§ **Requirement**: Please turn the stretch of data from the line containing "Where should I click to: Click" through the end of the data into a numbered list. Skip blank lines and leave the pictures out.
-------- Data
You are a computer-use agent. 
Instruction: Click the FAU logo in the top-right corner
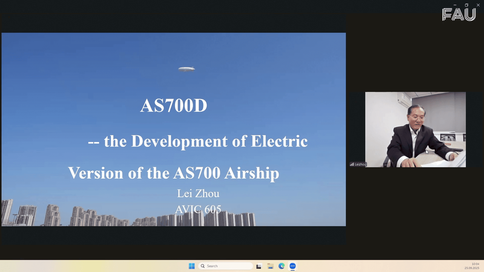point(459,14)
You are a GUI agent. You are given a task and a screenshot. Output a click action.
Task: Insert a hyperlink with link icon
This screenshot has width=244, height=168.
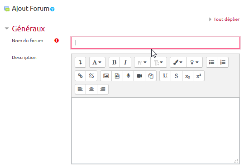[80, 76]
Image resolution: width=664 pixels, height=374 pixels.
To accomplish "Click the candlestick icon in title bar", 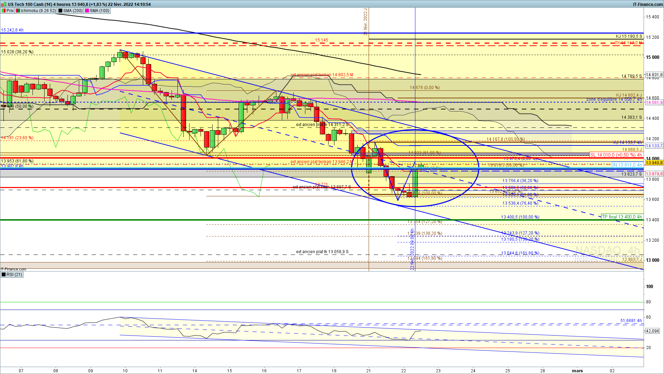I will (x=4, y=4).
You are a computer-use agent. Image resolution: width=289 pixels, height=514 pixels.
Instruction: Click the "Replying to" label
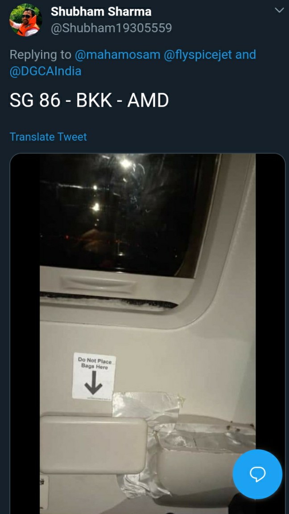click(40, 54)
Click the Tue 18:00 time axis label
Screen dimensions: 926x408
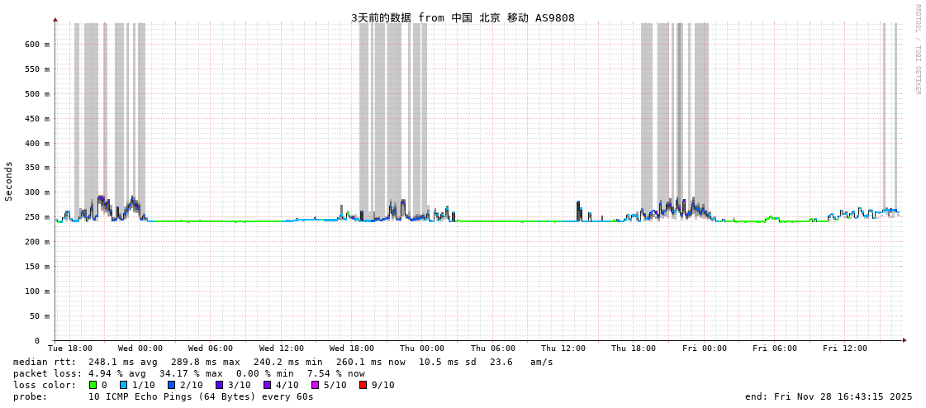coord(70,349)
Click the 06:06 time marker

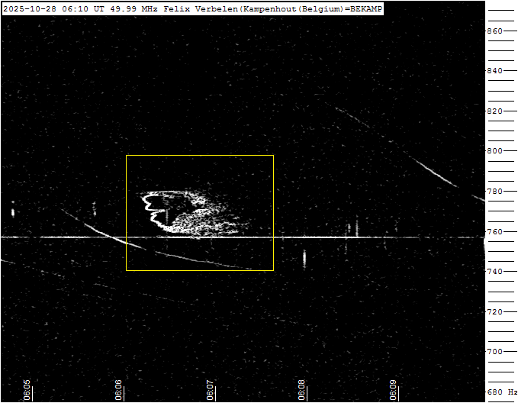click(119, 389)
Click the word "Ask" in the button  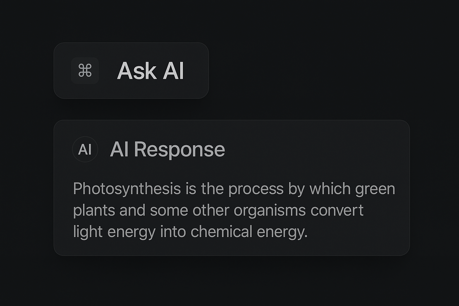point(137,71)
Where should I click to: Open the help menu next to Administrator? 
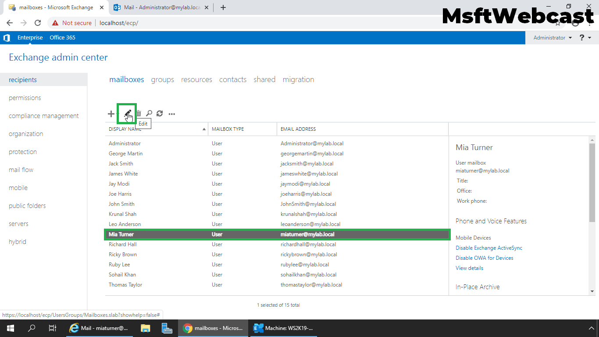(583, 38)
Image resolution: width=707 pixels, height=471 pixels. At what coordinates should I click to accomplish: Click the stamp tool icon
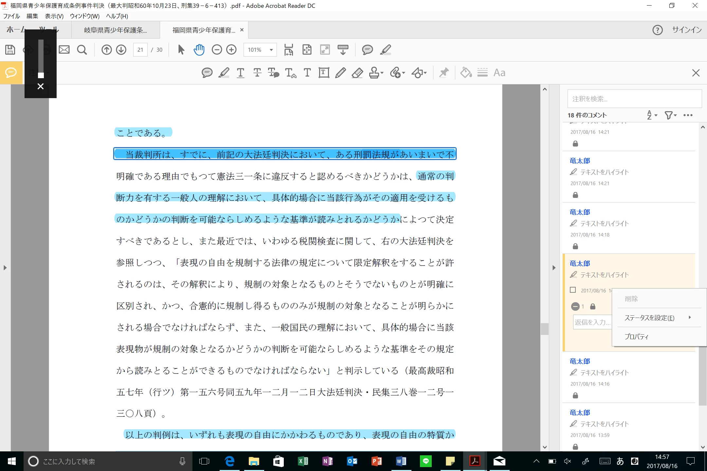pos(374,73)
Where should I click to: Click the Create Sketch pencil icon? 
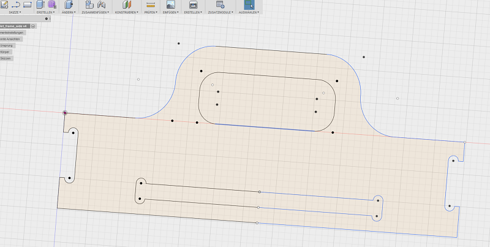(x=6, y=4)
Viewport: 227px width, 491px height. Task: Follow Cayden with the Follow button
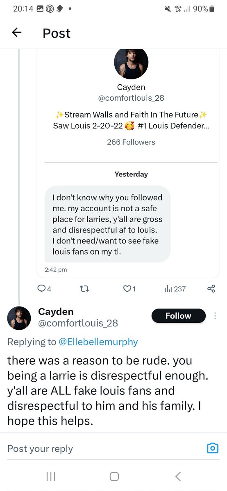pyautogui.click(x=178, y=316)
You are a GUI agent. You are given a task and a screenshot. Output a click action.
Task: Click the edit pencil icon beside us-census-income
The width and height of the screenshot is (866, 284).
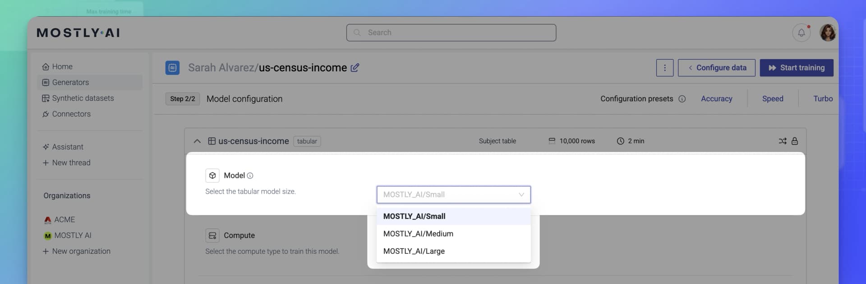pyautogui.click(x=355, y=68)
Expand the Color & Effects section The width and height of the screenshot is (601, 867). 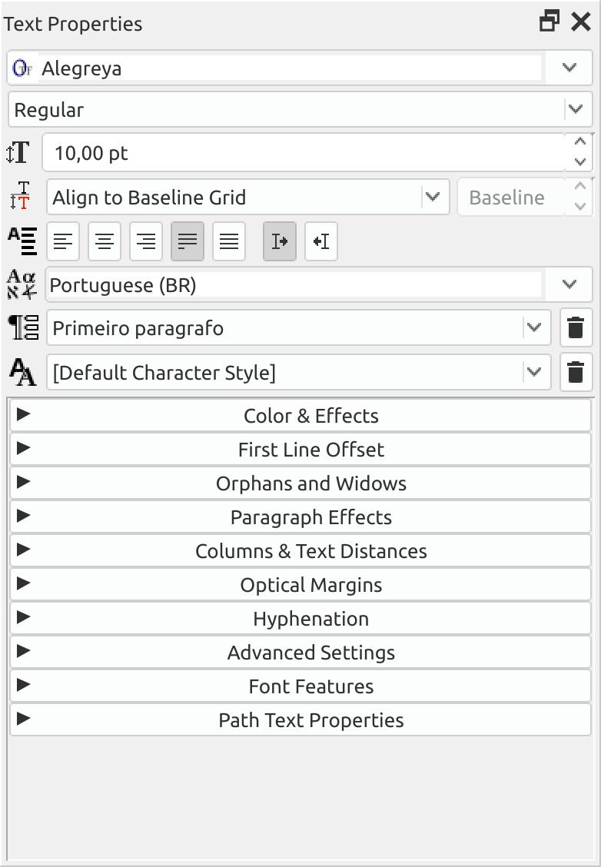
----------------
§ **Result of the exercise**:
1. Where should I click to: Click the Create Sketch pencil icon? 
2. (x=6, y=4)
3. Viewport: 227px width, 491px height. Task: Follow Cayden with the Follow button
4. pyautogui.click(x=178, y=316)
5. You are a GUI agent. You are given a task and a screenshot. Output a click action.
6. Task: Click the edit pencil icon beside us-census-income
7. The width and height of the screenshot is (866, 284).
8. pyautogui.click(x=355, y=68)
9. Expand the Color & Effects section The width and height of the screenshot is (601, 867). 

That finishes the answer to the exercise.